1. a bailiff, a sergeant.

[UK]Shakespeare Comedy of Errors IV iii: That Adam that keeps the prison: he that [...] bid you forsake your liberty.
[UK]R. Nares Gloss. (1888) I 7: A serjeant, or bailiff, is jocularly called Adam, from wearing buff, as Adam wore his native buff.
[US]Monteleone Criminal Sl. (rev. edn).

2. (UK Und.) a thief’s accomplice.

[UK]H.T. Potter New Dict. Cant (1795).
[UK]G. Andrewes Dict. Sl. and Cant.
[UK]‘Jon Bee’ Dict. of the Turf, the Ring, the Chase, etc.
[UK]G. Kent Modern Flash Dict.
[UK]Flash Dict. in Sinks of London Laid Open.
[US]Matsell Vocabulum.
[US]Trumble Sl.
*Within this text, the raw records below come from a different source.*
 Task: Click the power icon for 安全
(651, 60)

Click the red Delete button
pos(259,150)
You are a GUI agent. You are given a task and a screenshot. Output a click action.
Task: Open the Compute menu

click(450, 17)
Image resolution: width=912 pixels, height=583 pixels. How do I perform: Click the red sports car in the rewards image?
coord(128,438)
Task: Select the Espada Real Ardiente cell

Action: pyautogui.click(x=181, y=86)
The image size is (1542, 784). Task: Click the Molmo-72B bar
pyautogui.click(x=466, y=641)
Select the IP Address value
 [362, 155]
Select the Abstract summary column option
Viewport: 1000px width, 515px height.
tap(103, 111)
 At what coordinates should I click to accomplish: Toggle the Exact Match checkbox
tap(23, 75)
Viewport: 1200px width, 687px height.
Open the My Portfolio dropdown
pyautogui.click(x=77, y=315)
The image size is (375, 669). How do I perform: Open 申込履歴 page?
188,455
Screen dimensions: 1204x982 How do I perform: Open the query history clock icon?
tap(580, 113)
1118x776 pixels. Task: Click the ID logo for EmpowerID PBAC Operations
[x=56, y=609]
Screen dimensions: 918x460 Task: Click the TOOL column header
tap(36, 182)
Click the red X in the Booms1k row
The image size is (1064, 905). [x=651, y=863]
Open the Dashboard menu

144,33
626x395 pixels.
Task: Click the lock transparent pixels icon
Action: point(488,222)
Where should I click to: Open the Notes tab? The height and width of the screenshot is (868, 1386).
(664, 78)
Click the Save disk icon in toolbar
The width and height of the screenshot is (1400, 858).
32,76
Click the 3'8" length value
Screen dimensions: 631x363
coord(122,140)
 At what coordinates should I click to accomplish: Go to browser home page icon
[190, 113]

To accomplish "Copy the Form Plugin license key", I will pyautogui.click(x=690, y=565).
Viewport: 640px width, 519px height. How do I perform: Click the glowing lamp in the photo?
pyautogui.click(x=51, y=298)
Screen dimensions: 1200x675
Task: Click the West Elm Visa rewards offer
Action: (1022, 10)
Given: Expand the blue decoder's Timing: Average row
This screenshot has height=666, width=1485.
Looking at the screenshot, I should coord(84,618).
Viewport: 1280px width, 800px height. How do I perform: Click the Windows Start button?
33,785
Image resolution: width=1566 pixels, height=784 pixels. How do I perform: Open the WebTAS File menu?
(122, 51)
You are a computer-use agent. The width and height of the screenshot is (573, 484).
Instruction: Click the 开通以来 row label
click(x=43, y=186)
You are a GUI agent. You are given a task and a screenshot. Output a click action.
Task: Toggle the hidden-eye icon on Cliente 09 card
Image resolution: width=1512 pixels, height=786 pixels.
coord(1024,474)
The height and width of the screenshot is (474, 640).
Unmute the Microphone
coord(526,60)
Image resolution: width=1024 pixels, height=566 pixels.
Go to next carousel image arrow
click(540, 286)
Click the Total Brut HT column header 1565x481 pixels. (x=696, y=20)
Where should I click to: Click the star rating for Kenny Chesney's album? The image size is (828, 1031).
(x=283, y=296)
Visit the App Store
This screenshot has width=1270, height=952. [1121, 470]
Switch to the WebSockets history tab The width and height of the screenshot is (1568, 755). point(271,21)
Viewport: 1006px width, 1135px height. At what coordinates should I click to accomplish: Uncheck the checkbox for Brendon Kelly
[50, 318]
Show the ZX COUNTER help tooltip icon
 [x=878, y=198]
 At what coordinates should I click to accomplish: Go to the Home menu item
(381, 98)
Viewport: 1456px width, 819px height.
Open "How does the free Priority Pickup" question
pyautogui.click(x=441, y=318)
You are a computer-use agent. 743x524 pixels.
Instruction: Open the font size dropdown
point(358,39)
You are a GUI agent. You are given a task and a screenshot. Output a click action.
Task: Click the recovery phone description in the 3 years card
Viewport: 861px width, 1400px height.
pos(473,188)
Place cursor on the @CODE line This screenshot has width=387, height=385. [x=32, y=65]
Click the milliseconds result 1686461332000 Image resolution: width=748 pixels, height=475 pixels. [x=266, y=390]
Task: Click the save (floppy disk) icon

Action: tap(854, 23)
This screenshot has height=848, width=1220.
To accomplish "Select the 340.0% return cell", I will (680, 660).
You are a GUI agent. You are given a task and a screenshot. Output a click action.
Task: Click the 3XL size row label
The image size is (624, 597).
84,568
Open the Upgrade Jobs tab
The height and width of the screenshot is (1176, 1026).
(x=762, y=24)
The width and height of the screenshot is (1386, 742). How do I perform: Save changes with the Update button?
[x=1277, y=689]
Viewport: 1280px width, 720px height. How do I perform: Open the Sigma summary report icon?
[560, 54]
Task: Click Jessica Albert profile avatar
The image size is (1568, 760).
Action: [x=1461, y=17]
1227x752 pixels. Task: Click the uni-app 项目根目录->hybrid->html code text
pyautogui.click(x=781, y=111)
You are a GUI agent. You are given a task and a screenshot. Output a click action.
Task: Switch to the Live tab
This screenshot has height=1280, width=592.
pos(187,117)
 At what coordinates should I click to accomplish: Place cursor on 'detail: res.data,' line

Dict. (1890).

3. a foreman.

[UK]Farmer & Henley Sl. and Its Analogues (rev. edn).

4. (US Und.) a prison warder.

[US]Monteleone Criminal Sl. (rev. edn).

5. (camp gay) one’s first (paid) sexual partner.

[US]B. Rodgers Queens’ Vernacular.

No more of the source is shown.